In its petition appellant set out the provision of the contract, between McKee and the board of trustees, relative to the execution of a bond by McKee, and attached to and made a part of its petition the said contract and the bond executed by McKee.

The basis of its recovery against McKee was then alleged as follows: “That under and by virtue of said contract and bond, the said R. E. McKee, Contractor, became bound and obligated to promptly pay for all labor and material used in or furnished for such work, whether furnished to the contractor or subcontractors, if any, in accordance with the plans and specifications for said building.”

It then alleged its contract with Elliott Engineering Company and the furnishing to it of the material, which was followed with the further allegation:

“That on or about the 5th day of February, 1930, after the completion and acceptance of said Zavala School Building, under the terms and conditions of said contract, the said owners paid to said contractor, all moneys due, including the 15% agreed to be retained under the terms of said contract; that at the time of the final settlement no satisfactory evidence was submitted and no affidavits made by the contractor, that all just bills for labor and materials furnished under the terms of the above contract, whether furnished to the contractor or subcontractors, had been paid in full as provided by Article 5160 of the Revised Statutes of Texas, as amended.”

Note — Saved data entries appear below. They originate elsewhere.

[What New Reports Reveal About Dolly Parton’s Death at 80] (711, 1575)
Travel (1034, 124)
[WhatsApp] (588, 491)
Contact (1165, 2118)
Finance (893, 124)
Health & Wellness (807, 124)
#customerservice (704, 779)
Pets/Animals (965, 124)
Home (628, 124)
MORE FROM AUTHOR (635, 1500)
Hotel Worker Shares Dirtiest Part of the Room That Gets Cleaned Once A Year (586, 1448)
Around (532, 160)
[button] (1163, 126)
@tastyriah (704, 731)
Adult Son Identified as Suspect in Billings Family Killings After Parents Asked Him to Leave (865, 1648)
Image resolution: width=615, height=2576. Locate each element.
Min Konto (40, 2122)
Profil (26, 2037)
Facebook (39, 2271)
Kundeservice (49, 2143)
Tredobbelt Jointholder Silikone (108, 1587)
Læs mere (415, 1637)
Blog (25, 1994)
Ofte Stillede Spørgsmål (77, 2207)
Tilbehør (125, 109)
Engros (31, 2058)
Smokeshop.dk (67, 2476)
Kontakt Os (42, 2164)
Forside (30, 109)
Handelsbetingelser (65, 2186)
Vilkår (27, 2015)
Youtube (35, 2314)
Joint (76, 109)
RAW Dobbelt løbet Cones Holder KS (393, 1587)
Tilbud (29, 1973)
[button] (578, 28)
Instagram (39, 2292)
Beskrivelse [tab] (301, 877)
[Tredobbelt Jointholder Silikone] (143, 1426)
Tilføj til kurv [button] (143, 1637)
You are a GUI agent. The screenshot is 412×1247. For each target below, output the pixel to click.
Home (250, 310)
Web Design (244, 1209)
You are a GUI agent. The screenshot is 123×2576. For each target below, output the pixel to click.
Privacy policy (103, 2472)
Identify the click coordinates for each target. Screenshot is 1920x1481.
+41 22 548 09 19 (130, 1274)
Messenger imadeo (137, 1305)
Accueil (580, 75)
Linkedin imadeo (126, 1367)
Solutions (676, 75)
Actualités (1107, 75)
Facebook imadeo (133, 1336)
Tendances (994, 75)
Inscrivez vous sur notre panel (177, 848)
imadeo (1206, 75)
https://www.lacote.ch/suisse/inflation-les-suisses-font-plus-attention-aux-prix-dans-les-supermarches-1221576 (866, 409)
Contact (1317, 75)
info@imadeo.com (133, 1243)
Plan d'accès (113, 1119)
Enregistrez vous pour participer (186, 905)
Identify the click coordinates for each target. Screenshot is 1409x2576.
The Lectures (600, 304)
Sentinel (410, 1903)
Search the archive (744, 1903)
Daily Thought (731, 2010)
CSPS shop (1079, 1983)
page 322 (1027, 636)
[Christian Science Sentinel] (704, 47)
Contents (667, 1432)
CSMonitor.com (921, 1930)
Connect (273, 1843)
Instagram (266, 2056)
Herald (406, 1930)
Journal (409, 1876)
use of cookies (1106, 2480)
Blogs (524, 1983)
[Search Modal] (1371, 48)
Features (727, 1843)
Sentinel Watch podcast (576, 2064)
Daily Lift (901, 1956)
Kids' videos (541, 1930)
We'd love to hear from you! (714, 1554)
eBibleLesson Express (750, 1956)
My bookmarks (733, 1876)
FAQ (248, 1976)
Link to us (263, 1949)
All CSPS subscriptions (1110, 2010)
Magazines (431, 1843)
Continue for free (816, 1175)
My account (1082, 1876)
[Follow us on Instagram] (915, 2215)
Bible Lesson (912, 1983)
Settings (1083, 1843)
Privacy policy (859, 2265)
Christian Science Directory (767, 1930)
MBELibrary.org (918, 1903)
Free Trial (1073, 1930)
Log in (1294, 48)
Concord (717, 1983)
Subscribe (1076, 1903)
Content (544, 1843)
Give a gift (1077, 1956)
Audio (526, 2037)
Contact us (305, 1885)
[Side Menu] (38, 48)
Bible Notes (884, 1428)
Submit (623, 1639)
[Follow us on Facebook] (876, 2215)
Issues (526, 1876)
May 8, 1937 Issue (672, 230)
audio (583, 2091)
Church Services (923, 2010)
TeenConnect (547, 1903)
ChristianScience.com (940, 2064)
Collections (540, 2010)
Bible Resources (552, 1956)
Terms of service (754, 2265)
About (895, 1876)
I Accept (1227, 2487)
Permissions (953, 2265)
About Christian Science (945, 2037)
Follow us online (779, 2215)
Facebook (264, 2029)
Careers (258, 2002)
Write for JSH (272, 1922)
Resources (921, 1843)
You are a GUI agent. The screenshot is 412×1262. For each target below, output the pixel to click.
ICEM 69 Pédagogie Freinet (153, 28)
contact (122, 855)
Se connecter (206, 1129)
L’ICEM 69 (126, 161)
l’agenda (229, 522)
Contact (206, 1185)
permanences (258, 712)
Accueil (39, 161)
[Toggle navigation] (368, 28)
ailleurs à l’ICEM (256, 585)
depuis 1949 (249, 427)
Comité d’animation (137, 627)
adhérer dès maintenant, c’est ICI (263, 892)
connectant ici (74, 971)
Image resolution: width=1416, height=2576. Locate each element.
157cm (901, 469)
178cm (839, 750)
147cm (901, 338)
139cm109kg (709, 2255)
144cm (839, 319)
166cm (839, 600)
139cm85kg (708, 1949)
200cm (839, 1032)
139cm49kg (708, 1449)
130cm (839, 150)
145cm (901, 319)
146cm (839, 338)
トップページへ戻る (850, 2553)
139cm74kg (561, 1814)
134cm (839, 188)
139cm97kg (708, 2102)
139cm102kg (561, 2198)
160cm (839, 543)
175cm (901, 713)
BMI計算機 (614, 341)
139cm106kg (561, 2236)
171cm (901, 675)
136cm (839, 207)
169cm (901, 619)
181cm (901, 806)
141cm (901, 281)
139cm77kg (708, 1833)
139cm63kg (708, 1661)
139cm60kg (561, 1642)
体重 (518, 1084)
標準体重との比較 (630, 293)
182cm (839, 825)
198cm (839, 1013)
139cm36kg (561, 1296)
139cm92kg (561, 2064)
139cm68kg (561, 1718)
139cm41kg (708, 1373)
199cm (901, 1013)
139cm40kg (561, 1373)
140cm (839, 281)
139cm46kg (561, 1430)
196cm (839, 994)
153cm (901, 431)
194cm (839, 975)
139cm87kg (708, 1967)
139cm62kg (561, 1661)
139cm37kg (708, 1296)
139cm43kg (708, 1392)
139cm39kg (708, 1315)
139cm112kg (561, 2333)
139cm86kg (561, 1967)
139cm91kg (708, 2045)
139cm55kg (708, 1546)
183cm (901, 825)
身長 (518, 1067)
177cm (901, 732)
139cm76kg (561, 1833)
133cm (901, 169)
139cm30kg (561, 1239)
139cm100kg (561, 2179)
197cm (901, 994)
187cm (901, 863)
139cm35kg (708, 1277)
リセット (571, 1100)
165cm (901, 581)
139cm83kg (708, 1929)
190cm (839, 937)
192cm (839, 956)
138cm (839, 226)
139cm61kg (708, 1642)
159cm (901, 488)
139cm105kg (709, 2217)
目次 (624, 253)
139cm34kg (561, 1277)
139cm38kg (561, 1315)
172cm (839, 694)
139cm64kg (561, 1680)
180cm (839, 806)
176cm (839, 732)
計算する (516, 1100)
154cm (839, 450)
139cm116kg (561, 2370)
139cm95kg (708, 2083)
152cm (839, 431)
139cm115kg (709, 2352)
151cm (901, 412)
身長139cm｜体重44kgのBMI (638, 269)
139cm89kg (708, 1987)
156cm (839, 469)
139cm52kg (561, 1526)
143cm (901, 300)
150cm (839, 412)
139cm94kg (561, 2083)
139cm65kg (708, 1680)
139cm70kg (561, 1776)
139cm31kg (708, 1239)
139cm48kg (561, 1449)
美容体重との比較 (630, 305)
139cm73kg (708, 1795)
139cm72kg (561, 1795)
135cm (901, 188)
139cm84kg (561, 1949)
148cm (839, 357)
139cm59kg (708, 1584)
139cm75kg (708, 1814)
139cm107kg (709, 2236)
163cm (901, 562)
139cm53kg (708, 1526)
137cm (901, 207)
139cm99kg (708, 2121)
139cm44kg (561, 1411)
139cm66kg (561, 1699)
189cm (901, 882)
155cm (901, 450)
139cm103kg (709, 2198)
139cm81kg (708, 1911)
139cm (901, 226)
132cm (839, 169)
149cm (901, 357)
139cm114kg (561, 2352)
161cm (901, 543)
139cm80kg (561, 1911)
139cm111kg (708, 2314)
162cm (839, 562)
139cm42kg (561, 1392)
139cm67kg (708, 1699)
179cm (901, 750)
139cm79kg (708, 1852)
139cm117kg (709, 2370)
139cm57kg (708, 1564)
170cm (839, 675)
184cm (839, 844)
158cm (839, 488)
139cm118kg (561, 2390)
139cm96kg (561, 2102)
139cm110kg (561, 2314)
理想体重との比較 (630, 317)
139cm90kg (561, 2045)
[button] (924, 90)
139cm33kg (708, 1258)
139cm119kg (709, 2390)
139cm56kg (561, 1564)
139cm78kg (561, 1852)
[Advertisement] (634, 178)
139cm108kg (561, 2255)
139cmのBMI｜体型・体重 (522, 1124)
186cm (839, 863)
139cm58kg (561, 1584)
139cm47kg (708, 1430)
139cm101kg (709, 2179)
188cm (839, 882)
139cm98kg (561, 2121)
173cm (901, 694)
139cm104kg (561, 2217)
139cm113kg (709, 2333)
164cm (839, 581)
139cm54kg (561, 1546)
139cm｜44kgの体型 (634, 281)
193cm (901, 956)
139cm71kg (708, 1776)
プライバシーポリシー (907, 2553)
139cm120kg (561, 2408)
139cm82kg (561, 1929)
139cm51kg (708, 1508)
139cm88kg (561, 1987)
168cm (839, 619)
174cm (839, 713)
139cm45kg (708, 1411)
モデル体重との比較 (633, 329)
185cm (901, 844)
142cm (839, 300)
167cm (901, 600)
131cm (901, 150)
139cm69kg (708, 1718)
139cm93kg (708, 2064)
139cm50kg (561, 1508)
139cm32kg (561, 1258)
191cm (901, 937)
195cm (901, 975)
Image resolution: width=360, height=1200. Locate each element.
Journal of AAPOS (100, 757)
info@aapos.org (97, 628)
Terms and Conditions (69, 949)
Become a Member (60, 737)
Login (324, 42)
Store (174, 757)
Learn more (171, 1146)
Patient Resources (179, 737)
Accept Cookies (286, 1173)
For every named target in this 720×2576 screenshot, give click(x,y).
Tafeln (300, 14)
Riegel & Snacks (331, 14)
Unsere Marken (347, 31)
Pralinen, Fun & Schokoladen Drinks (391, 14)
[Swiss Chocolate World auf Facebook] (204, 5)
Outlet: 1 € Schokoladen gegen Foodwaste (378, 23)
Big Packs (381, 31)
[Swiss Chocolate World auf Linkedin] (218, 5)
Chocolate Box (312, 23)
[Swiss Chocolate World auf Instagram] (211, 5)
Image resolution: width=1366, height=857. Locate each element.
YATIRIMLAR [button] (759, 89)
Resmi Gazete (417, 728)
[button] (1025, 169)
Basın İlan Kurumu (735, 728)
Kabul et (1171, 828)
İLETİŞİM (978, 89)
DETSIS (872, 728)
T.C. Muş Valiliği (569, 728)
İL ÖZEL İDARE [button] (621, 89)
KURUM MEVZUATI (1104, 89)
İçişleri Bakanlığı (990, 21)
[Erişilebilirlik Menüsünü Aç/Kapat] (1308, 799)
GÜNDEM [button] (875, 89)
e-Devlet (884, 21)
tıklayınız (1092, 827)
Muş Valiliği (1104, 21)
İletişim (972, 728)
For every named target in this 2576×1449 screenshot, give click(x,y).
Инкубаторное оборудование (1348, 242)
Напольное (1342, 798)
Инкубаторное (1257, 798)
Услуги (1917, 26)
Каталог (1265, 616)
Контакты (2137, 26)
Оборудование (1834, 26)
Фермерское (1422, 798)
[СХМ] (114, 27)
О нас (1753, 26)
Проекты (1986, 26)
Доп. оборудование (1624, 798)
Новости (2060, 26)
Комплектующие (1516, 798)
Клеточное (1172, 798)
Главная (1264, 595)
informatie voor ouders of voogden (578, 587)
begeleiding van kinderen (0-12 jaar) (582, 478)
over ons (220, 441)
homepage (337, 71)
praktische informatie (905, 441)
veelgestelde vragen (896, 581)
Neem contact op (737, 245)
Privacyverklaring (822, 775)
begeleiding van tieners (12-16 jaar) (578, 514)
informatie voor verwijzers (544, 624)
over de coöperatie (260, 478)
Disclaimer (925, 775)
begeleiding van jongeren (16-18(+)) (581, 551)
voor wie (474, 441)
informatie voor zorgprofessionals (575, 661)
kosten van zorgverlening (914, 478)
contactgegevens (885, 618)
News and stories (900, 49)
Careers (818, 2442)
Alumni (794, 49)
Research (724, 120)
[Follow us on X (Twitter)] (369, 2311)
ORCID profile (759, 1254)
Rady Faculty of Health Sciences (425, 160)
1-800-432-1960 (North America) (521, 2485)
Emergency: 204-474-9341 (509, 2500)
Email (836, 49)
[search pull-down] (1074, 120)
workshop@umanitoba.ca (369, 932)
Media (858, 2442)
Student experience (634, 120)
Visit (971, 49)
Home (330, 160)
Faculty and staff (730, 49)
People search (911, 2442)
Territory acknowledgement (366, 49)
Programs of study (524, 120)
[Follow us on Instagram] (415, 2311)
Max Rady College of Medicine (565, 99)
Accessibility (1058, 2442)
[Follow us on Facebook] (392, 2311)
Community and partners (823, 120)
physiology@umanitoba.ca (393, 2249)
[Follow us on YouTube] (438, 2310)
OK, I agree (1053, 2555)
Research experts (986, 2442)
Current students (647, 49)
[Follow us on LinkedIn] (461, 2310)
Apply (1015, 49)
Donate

“8. That by reason of the failure of the Owner to hold said 15% as provided for in said contract, as provided for in said Article 5160, of the Revised Statutes of Texas, plaintiffs were damaged in that the sub-contractor failed and refused to pay for the goods, wares and materials furnished it, which goods, wares and materials were used in the construction of said Zavalla School Building under the terms and specifications us above set forth.”

Appellant also alleged the insolvency of the Elliott Engineering Company.

The petition then concludes with the following allegation: “That no part of said sum of $788.08 has been paid by the Owners, Contractors- or sub-contractors and that there is due and owing from said defendants, jointly and severally, to the plaintiff, under the terms and conditions of said Contract, and under' and by virtue of the Owners having paid to the said Contractor, the full amount of the Contract price without having received proper evidence of the payment for such materials, the full sum of $788.08, interest and costs of suit; that payment thereof has often been demanded and the same is long past due; that attached to the original petition is a fully itemized and verified statement of the account, to which reference is hereby made.”

R. E. McKee answered by general demurrer and general denial, and specially excepted to appellant’s petition because its claim was not recorded with the county clerk of El Paso county within ninety days from the date of the delivery of the material as required by article 5160, R. S. (as amended by Acts 1929, c. 226, § 1 [Vernon’s Ann. Civ. St. art. 5160]). I-Ie further pleaded the one-year statute of limitations.

The board of trustees demurred generally to the petition and generally denied the allegations thereof.

It further specially excepted thereto on the ground that suit was based upon a contract between appellant and the Elliott Engineering Company; that the petition showed upon its face that no privity of contract existed between appellant and the board; that, if any cause of action was shown, it was based on tort for which appellant had no legal right to sue; that appellant, by failing to comply with the provisions of article 5160, as amended, was estopped to complain of the board’s neglect in securing from the contractor satisfactory evidence or affidavits that all labor and material had been paid for.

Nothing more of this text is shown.